I can’t for the life of me find any info on how to fix this. I’ve tried increasing the section size, sections per component, and number of components, but all of these settings result in the size of the world increasing, rather than polygon density. I even tried using the Resize tool to increase the quads and keep the world scale by resampling, but this scaled up the world anyway.
Nha.
The retopologize tools simply moves the vertex around for you so you get a somewhat more even distrivution in those areas though.
Why not just use meshes for cliffs like you know you ought to?
Map size / import size.
Whatver you do you are locked in to 1 vertex per meter and 1 meter^2 per pixel.
Even if you scale up/down.
You would need to upsample a 4k map to 8k, import it as 8k, and reduce it by 50%.
And the upsample process usually destroys your map data (because its data, not a graphic).
A light radial blur can sometimes work ok. But generally it doesn’t…
because I’m being lazy. lol. I was just hoping there was a system that I wasn’t aware of in UE5. I’m surprised that turning nanite on didn’t help any.

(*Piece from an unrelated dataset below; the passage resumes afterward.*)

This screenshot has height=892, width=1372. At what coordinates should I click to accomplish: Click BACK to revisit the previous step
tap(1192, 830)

I thought it would tesselate the landscape and turn it into a mesh.
Its not. Your LODs for one go bonkers, since they are based on size on screen and that value is supposed to be based on a scale of 100.

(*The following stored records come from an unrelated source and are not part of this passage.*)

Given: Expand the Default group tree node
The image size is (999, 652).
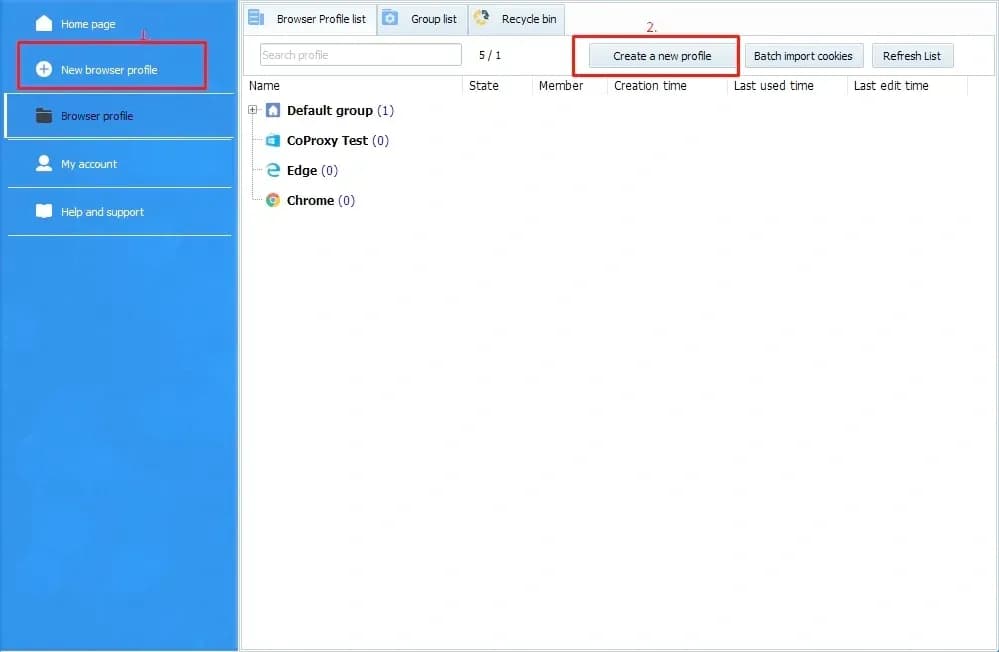Looking at the screenshot, I should point(252,110).
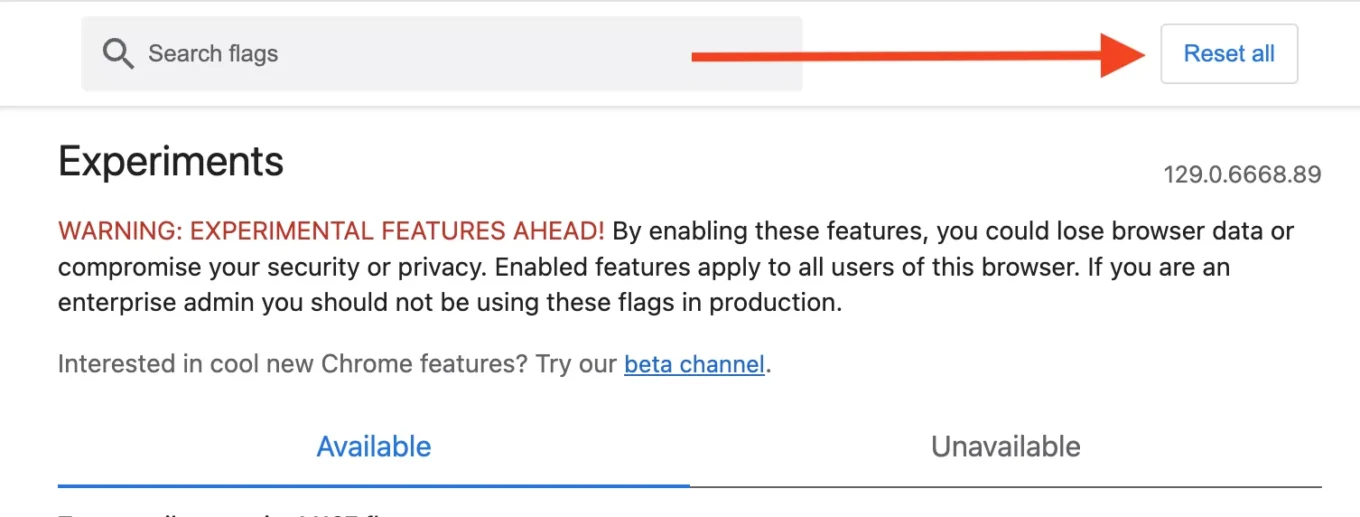This screenshot has width=1360, height=517.
Task: Click the grey divider line under Unavailable tab
Action: click(x=1005, y=487)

When you dovide your current value you do not get anywhere the same result…
On top of that you double your tris count on a base scene for no reason at all in most areas…
I had neglected the LODs being based on screen-size, yes, my mistake. For me everything is usually abstracted behind a heightmesh, so I don’t think it would matter so much?
For collision is the only reason I tried to play around with smaller landscapes.
I’ve not really played with nanite-tessellation for landscapes as 5.3 perf is not-great 5.4 is yuk, so waiting on 5.5…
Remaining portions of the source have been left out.